A DTU is a package of CPU and IO time, so you most likely have queries performing a lot of read IO (index or table scanning most likely) or write IO.

The sudden change could be because of:

  • A new release of the application that has new SQL activity that hasn't been tested on data scaled/shaped like your production data. Look for long-running statements that consume a lot of IO. The solution here will be either in improving those queries and/or the indexing choices to support them.
  • Significant change in your data size (suddenly or over time) meaning that your common working set no longer conveniently fits in RAM meaning that the buffer pool is thrashing causing extra IO work.
  • Significant change in your data shape (suddenly or over time) meaning that the query planner is having a harder time choosing an optimal path. Refreshing index statistics can sometimes help with this if it has not been done for a large amount of time.
  • If your application allows users to define reports or filters they may have created something that has the same effect as point 1 (you'll probably detect this in the same way).
  • A sudden influx of active users, or existing users suddenly becoming more active. Check your application logs for that.

Or some mix of the above.

You do not state what service level your database is as currently (service tier, service level, is it in a pool, if so the tier/level of the pool and per-DB setting) - it would be a good idea to edit that into your question.

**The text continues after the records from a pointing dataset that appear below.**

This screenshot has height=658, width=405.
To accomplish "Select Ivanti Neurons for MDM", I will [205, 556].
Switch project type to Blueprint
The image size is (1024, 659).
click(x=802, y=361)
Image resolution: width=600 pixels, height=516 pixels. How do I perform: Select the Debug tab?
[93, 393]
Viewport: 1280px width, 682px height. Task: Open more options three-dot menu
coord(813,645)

For a short term fix, bump up the DTU allocation for that database. If the load is mainly IO then consider moving from a Standard to a Premium tier (while they don't publicly document exactly how a DTU is composed/judged, a premium DTU is said to have an order of magnitude more IO then a standard one so going from standard-100 to premium-125 can sometimes be far more effective than moving from standard-100 to standard-400 but cost less).

Update after Extra Information in Question

the top offender ... data IO of 0.23%

You screen-grab is of the display sorted by CPU - so the top offender for CPU use is apparently not using much IO. But if you are looking for processes that are causing a lot of IO then you need to sort by IO as that may not also be consuming CPU (your CPU allocation could be sat waiting for the IO to complete).

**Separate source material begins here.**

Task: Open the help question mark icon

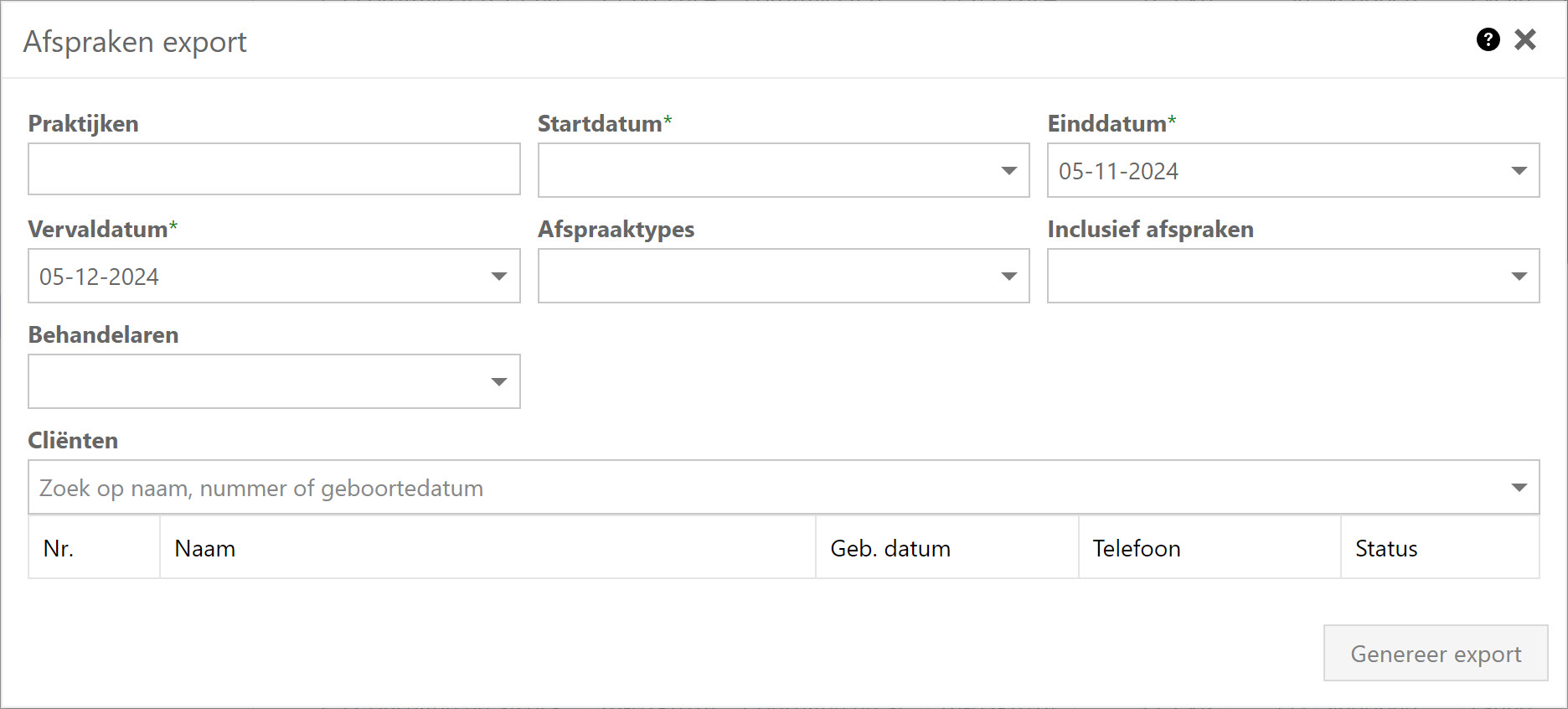Action: (1488, 39)
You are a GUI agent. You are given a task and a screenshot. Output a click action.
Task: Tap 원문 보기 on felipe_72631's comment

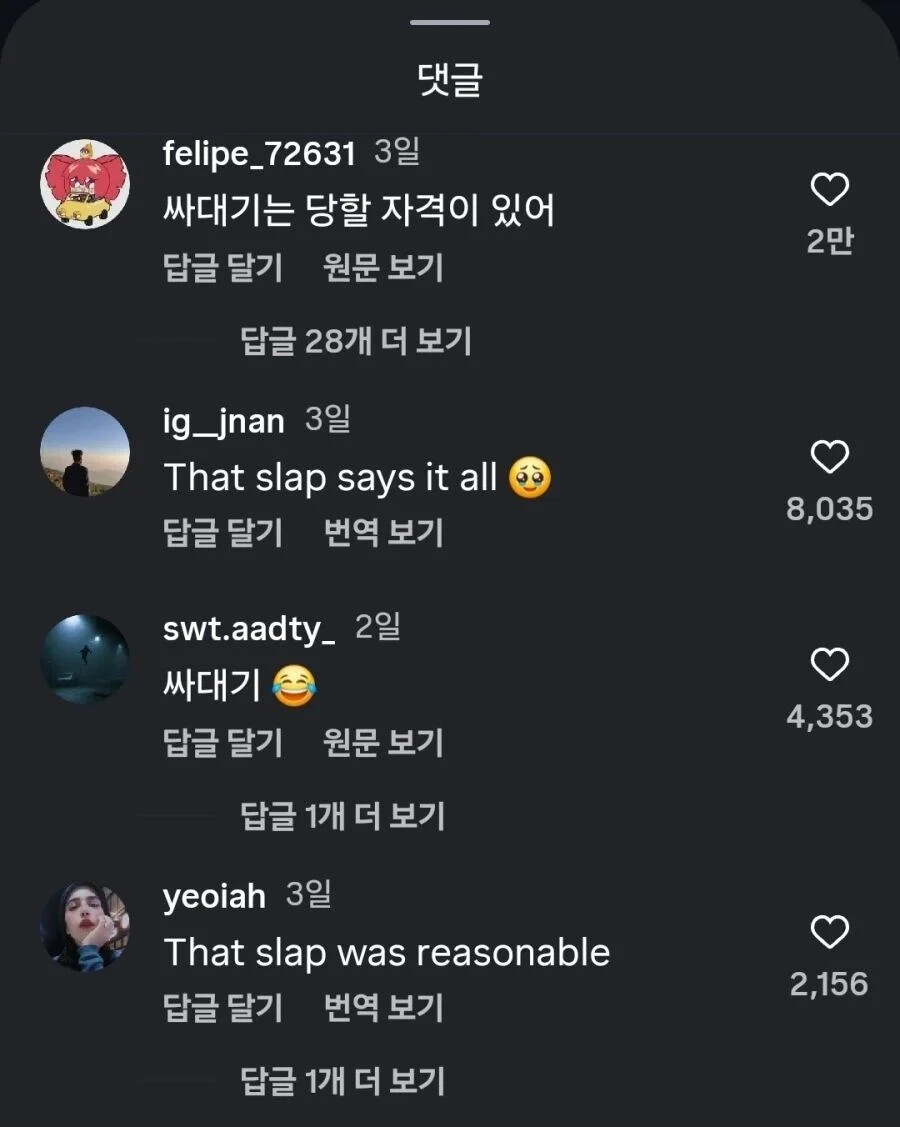coord(383,268)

Though from that display is would be worth checking that the behaviour of those four is as good as it could be, particularly the fourth which is taking an average of 22.5 minutes per execution. That could be due to locking issues hence not showing much CPU or IO activity though in any case it is worth investigation.

over the past week.

Your problem, according to the top graph, only started a couple of days ago so looking at the full week is not likely to be all that meaningful. The performance insights tab allows you to zoom in more finely than that.